En attendant de retrouver cette sérénité familiale, dans quelques années, espère-t-il, Djokovic va devoir se frotter à New York à une nouvelle génération d’aspirants aux grands titres. Et il devra se méfier particulièrement du finaliste de l’an dernier, Daniil Medvedev.

PHOTO FRANK FRANKLIN II, ASSOCIATED PRESS

Daniil Medvedev

Le Russe de 24 ans a d’ailleurs souligné cette semaine : ‘Pour nous [les aspirants à un premier titre du Grand Chelem], c’est une grosse opportunité, puisqu’il n’y a que trois anciens champions dans le tournoi : [Marin] Čilić, [Andy] Murray et Novak. Ça laisse plus de chances à tous les autres joueurs.

‘C’est difficile de prévoir ce qui va passer, car c’est rare d’avoir 150 joueurs qui n’ont pas joué depuis cinq mois et qui se retrouvent tous un peu au même niveau. Chaque match sera difficile et je ne veux me concentrer que sur mon premier adversaire. Le titre ? Je n’y pense pas !’

Des bourses dignes d’un Grand Chelem

Malgré l’impact économique de la pandémie, les Internationaux des États-Unis vont offrir des bourses pratiquement identiques à celles de l’an dernier, la rétribution totale des joueurs s’élevant à 53,4 millions US (57,2 millions US en 2019). Les joueurs et joueuses éliminés au premier tour en simple toucheront un chèque de 61 000 $ US, de quoi accepter plus facilement quelques semaines de vie dans une bulle.

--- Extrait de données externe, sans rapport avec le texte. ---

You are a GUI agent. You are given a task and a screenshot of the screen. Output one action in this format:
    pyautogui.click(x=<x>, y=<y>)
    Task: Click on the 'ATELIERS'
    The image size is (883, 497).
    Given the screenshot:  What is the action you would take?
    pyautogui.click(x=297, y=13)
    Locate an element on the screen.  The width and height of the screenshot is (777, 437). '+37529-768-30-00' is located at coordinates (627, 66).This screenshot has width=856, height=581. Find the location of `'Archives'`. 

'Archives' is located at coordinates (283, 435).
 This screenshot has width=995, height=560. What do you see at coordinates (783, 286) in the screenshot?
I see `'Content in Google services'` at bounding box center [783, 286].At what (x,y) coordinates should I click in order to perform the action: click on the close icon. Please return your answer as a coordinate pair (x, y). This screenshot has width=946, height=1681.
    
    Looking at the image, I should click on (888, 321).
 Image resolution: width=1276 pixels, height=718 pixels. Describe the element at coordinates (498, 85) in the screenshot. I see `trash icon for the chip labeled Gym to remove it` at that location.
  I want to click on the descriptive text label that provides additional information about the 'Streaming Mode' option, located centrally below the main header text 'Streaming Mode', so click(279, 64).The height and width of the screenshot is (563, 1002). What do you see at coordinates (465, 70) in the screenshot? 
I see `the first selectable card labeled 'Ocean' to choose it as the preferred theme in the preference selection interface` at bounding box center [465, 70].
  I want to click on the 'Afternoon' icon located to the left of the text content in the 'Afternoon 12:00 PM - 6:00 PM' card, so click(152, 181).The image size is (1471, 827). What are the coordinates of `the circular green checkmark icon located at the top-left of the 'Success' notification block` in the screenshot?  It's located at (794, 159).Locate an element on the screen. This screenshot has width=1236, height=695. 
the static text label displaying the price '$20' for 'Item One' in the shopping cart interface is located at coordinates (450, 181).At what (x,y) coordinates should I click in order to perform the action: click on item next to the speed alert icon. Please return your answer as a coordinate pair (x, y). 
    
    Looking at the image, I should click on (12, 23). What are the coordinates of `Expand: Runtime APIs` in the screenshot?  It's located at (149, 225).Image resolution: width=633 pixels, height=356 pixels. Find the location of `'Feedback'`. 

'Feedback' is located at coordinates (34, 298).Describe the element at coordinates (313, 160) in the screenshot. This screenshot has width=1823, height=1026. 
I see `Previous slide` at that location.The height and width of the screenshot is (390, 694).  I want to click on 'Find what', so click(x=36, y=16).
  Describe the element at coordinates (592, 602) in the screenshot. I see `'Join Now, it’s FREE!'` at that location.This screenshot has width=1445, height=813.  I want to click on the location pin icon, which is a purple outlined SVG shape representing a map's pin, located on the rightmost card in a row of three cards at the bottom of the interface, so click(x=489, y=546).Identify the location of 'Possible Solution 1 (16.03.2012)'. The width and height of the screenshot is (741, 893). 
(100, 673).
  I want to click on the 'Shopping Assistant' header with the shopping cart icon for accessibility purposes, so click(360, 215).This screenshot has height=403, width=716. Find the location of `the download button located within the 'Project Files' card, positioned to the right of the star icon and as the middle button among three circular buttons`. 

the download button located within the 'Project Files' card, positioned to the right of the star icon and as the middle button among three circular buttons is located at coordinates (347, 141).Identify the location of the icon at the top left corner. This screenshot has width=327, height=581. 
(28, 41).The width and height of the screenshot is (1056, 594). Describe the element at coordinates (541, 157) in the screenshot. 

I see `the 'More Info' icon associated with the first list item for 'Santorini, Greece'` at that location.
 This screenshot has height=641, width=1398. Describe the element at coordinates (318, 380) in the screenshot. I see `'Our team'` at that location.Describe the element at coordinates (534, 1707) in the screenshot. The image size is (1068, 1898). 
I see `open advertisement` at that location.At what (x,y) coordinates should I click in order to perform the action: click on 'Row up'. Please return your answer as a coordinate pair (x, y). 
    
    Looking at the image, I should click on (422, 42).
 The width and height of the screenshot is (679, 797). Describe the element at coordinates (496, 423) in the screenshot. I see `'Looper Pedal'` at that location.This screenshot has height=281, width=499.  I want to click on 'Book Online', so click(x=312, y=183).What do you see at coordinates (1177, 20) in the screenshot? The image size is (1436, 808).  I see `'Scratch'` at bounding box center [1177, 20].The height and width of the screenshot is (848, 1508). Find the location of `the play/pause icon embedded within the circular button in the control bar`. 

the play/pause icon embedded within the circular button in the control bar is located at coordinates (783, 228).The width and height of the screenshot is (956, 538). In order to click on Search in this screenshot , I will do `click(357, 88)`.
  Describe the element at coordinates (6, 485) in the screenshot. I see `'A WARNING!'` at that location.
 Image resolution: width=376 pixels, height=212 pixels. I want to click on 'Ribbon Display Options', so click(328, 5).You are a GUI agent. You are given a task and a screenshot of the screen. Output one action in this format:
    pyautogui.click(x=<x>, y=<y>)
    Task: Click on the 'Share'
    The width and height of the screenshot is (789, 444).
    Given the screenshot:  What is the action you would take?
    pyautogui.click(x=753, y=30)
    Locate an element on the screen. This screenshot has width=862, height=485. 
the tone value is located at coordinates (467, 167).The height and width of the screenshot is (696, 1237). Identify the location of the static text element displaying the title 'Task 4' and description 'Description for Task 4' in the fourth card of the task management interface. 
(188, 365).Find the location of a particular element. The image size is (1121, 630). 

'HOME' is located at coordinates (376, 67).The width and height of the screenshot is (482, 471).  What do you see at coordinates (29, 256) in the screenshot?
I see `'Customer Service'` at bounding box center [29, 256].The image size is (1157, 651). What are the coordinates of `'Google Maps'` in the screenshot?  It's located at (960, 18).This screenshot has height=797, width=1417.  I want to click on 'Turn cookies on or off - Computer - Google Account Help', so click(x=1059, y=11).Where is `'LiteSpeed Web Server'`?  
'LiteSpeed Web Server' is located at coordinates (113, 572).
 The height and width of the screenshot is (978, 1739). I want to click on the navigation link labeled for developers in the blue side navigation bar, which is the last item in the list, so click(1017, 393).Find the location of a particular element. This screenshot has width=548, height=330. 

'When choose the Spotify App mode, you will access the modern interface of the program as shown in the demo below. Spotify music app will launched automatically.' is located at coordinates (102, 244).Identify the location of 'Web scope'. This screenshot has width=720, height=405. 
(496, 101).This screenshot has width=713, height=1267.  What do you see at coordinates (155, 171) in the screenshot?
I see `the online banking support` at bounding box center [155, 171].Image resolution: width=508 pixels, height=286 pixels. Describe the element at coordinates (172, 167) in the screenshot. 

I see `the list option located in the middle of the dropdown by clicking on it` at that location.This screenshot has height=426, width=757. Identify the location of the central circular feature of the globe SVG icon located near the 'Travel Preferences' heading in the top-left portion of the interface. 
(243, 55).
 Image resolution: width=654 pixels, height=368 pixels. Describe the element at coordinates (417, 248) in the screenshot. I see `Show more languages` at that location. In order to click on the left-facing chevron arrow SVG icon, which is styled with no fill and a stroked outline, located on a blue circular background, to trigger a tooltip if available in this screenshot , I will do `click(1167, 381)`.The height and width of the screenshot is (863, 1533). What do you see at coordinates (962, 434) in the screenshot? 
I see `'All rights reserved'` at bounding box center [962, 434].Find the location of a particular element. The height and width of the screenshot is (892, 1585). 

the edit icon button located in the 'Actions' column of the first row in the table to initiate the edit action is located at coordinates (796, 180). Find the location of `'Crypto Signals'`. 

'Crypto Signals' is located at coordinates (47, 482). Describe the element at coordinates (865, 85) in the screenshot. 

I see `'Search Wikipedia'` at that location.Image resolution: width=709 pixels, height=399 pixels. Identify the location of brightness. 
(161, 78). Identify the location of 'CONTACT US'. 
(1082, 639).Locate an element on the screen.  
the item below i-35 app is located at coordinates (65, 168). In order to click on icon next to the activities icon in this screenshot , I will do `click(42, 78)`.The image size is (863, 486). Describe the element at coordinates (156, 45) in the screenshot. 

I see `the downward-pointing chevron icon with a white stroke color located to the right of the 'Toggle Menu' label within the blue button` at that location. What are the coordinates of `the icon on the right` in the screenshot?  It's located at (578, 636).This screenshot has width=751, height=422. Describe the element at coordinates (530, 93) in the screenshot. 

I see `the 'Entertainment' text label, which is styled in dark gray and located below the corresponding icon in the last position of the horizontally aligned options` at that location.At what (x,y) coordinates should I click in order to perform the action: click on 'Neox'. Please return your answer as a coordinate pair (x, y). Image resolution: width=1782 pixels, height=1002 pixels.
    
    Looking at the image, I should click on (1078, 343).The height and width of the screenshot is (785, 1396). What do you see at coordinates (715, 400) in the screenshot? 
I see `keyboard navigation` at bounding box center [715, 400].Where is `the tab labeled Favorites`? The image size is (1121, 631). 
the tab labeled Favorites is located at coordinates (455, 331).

PHOTO CHARLES KRUPA, ARCHIVES ASSOCIATED PRESS

La championne en titre, Bianca Andreescu, a dû déclarer forfait en raison d'une blessure persistante.

Absentes, les favorites

Ce sont pas moins de six des huit premières joueuses mondiales qui ont décidé de ne pas prendre part aux Internationaux des États-Unis. Si la Canadienne Bianca Andreescu a déclaré forfait en raison d’une blessure qui tarde à guérir parfaitement, toutes les autres ont renoncé en raison des craintes liées à la pandémie. En définitive, seules Karolina Pliskova (3e) et Sofia Kenin (4e) sont à New York.

Les absentes : Ashleigh Barty (1), Simona Halep (2), Elina Svitolina (5), Bianca Andreescu (6), Kiki Bertens (7), Belinda Bencic (8).
Chez les hommes, ce sont cinq joueurs du top 15 qui manquent à l’appel : Rafael Nadal (2), Roger Federer (4), Gaël Monfils (9), Fabio Fognini (11) et Stan Wawrinka (15).